Extract to read:

As I've been blogging a bit more recently, I have found myself wincing as I see the title and description on my page. When I started this blog a few years ago I was full of fire. I wrote of my travels and opinions, shared the punchlines of my talks and sermons and spouted forth my idealistic belief that the world would change and I could be part of it. I've never wanted to be a famous activist or thought for a second it was down to me. I simply saw the world and its inequality and had to say something. Not acting wasn't a choice. And trying to share the possibilities of transformation was the easiest thing I could do (most of the time). I was one of life's driven people.
I started working in development early and the feedback I received inevitably included reflections on my passion. There were the more mature folk who wished they were young again, as though it was inevitable that the dynamism fades with age. I was encouraged not to lose it. And I honestly thought I never would.
There are two streams of thought mooching about my mind.
First off, the clouds' most cruel trick is to rain so hard on the flames of 'caring about stuff'. Forget inspiration and excitement, now it's difficult to dredge up the energy to be bothered about the most basic things. It's heartbreaking. To have no motivation is bad enough, but to value yourself so little you don't seem worth looking after and lose the part of you that made you who you were is ... devastating.

(Screen grounding examples)
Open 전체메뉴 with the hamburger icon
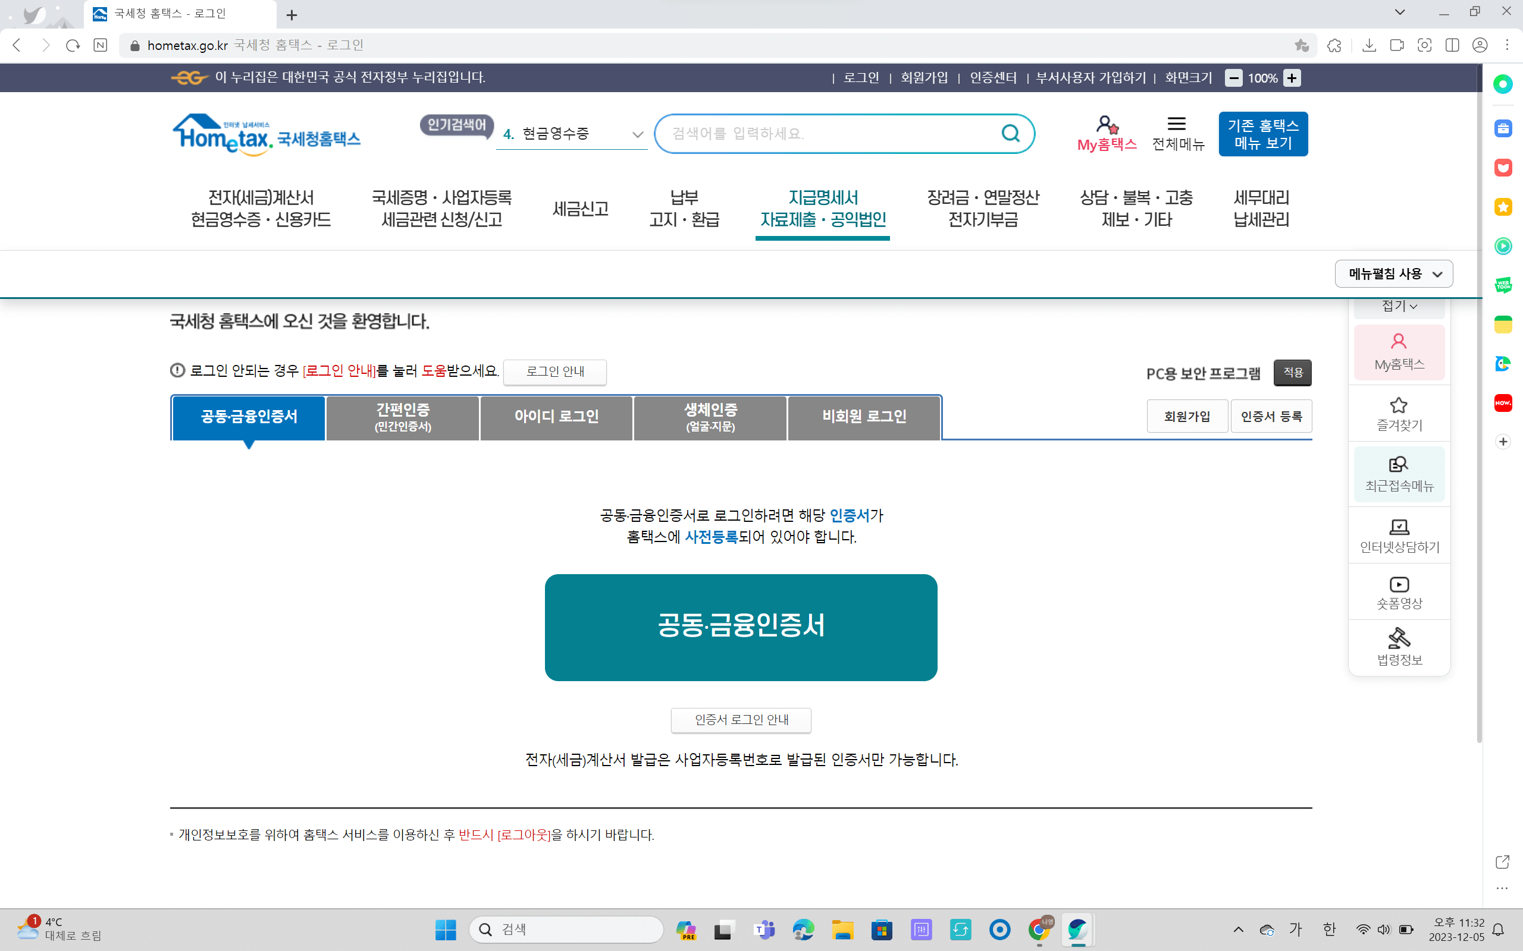Screen dimensions: 1523x951 (1177, 126)
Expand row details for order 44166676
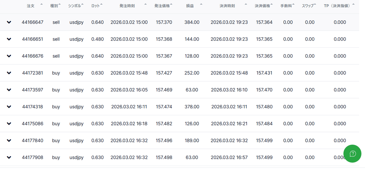 (x=9, y=56)
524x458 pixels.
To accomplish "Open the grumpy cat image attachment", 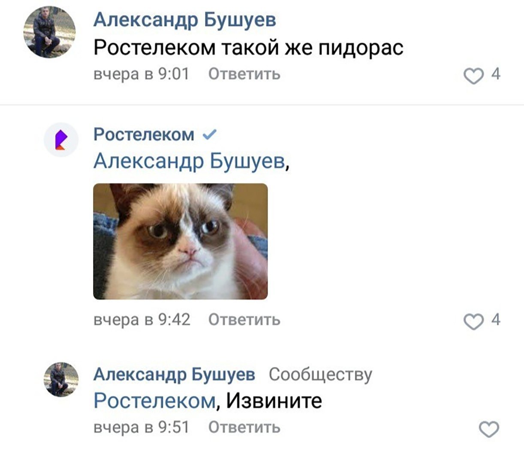I will 181,241.
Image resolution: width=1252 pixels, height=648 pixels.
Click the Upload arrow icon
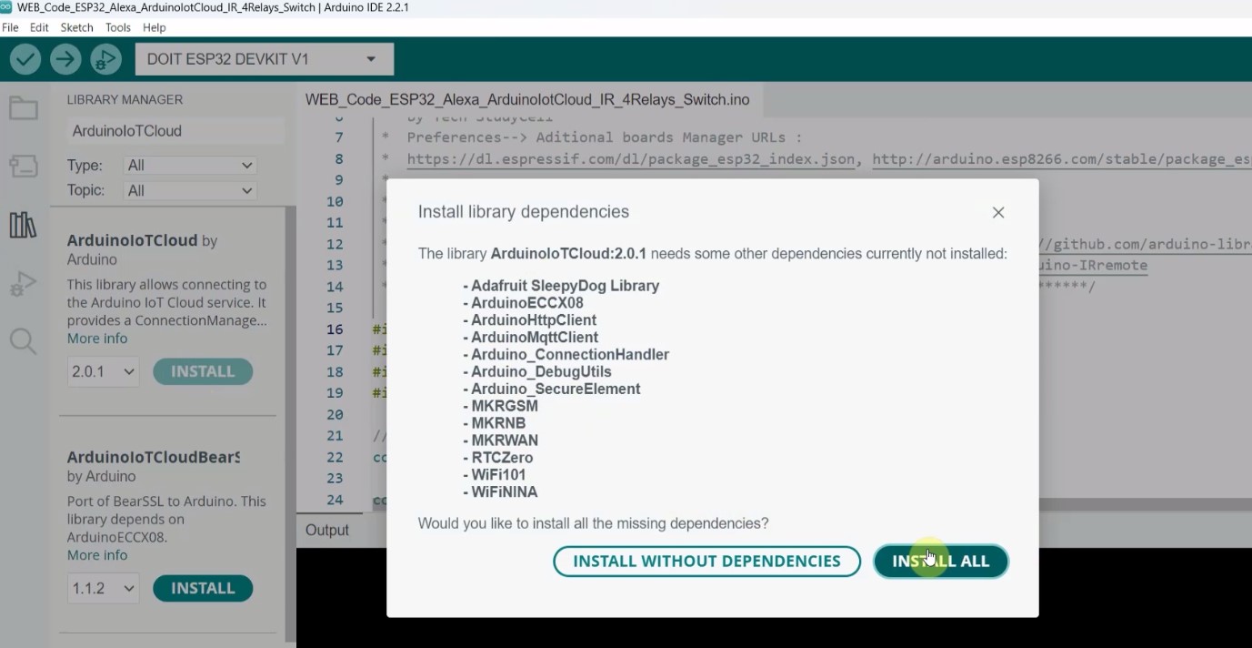pyautogui.click(x=65, y=60)
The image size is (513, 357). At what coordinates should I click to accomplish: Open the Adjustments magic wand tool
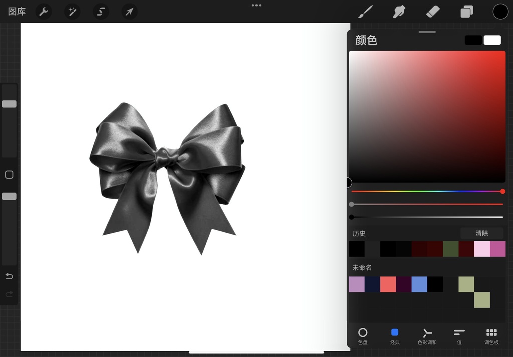(x=72, y=11)
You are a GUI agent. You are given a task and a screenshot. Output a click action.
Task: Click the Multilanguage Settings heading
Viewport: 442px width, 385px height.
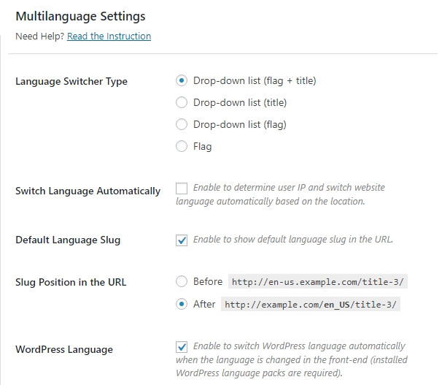pos(81,16)
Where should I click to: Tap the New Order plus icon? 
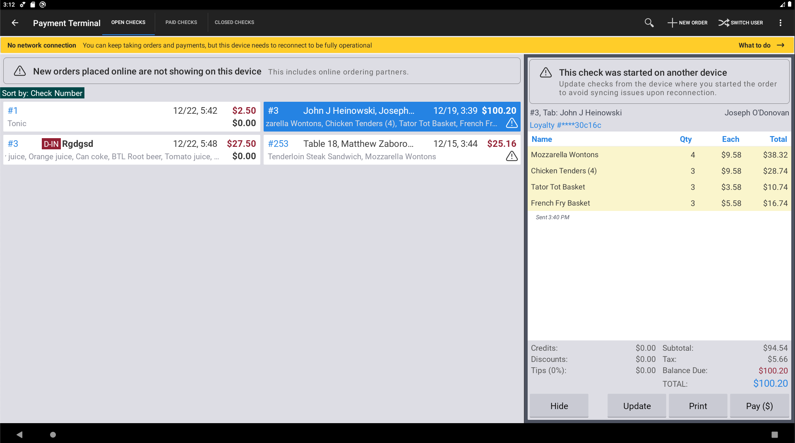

Objectives:
1. Write out the part of the blog post that begins at the words "As I've been" and stops after "life's driven people.".
2. In the blog post about losing passion, why does the writer call the situation devastating rather than merely bad?

Results by task:
1.
As I've been blogging a bit more recently, I have found myself wincing as I see the title and description on my page. When I started this blog a few years ago I was full of fire. I wrote of my travels and opinions, shared the punchlines of my talks and sermons and spouted forth my idealistic belief that the world would change and I could be part of it. I've never wanted to be a famous activist or thought for a second it was down to me. I simply saw the world and its inequality and had to say something. Not acting wasn't a choice. And trying to share the possibilities of transformation was the easiest thing I could do (most of the time). I was one of life's driven people.

2. Having no motivation is bad enough on its own. The writer also values themselves so little that they no longer seem worth looking after, and they lose the part of themselves that made them who they were.